BMW, Volkswagen and Rolls-Royce have already begun testing quantum computing.
BMW conducted trials in collaboration with Nvidia to showcase how Nvidia’s cuQuantum SDK can accelerate quantum circuit simulation and improve generative modeling algorithms. So far, it has reportedly improved training times for quantum generative models. BMW is also working with Classiq to explore how quantum algorithms can optimize mechatronic systems.
Volkswagen launched a quantum computing research team in 2016. Partnering with quantum providers such as D-Wave and Google, Volkswagen has been exploring various applications of quantum computing in the automotive industry, such as in paint shops. The team developed a quantum algorithm designed to maximize the efficiency of applying different types of primers without slowing down the overall assembly process.
“These challenges may sound simple, but in some cases they require near-supercomputer levels of processing power to be solved with conventional hardware,” David von Doren, Volkswagen’s chief data scientist, said in a company blog post in 2021.
Volkswagen is using D-Wave quantum computers to solve challenges in the automotive industry. (Image: D-Wave Systems)
Last year, Rolls-Royce claimed to have partnered with Nvidia and Classiq to develop “the world’s largest quantum computing circuit for computational fluid dynamics (CFD),” which could help Rolls-Royce more accurately simulate the performance of jet engines.

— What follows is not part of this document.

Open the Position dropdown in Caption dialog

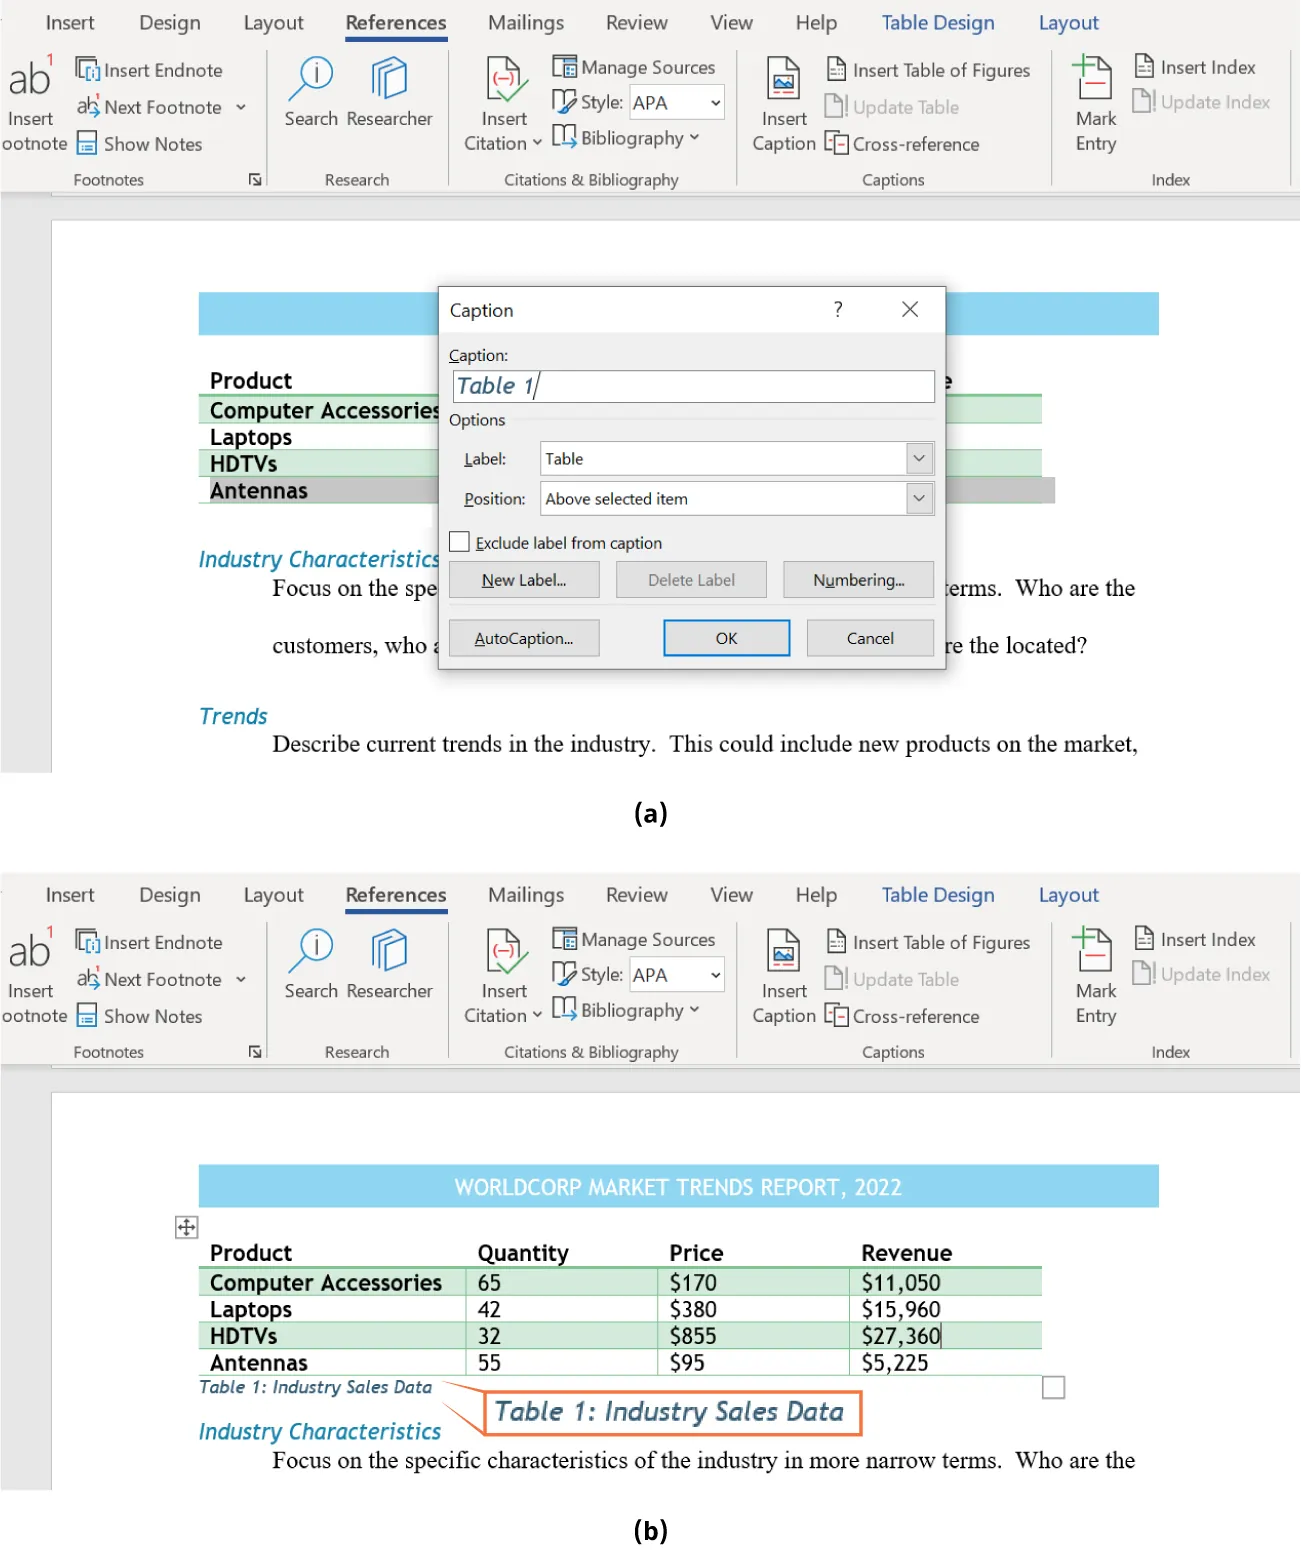(x=918, y=498)
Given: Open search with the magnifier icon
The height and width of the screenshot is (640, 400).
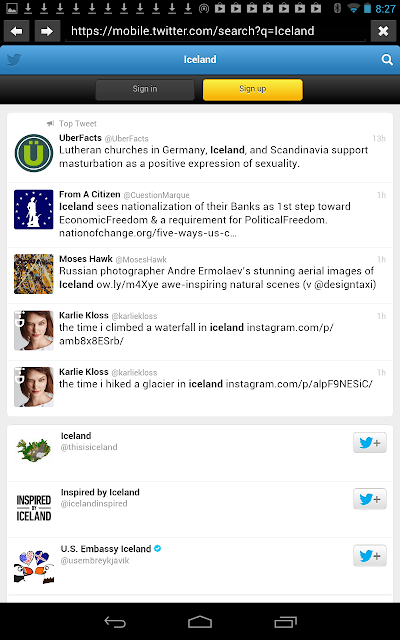Looking at the screenshot, I should coord(387,60).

“The challenge is to get better, more detailed, more accurate simulations,” Garcelle said.
Quantum Digital Twin
Digital twins are another engineering application that can benefit from quantum, as the computing paradigm allows for much more detailed and complex processing in these virtual systems. To advance the technology, Nvidia is also working on creating digital twins of quantum computers themselves.
“Some problems are fundamentally very difficult to solve with classical computers – for example, creating digital twins of complex material simulations or solving large-scale optimization problems including risk analysis, routing and other scheduling tasks. This is really where we feel AI and quantum computing will make a difference,” Kyoseva said.
Garcelle agrees that there will be a big focus on materials once quantum tools catch up.
“It’s easier to simulate quantum mechanics on a quantum computer than it is to simulate it on a classical computer, and that has implications for materials development,” Garcelle said. “How do you create materials that have high strength-to-strength ratios? When you try to figure out how to put these materials together, at some point you have to worry about simulating that quantum mechanics.”
Lowering the quantum barrier
Although there are some big new problems that quantum can overcome, the average engineer probably won’t need to change their daily workflow — at least, that’s Nvidia’s hope.
“it is [engineers] “It takes special care or conscious effort to adapt to this new type of computing,” Kyoseva said.
The software would automatically route computing tasks to the appropriate chip (classical or quantum) and engineers wouldn’t need to be trained on how the chip processes information — they’d just need to see the results.
“Our goal is for this work to permeate every engineer’s workflow, making them more efficient and significantly increasing the throughput of their calculations and simulations,” Kyoseva says, “but at the same time, this is all happening in the background.”
This ease of adoption is what quantum companies are banking on: Companies like Classiq and Nvidia are developing software frameworks and infrastructure to pair with the hardware when it’s ready, and once the technology catches up with their computing ambitions, they want to give users a seamless introduction to incorporating it into their simulations.
The lower barrier to entry already looks promising: “We’re seeing more and more people from different disciplines and fields express interest in exploring quantum computing in their industries,” Kyoseva says. “For my part, I can’t wait to see the full potential of quantum computing realized and transform these industries.”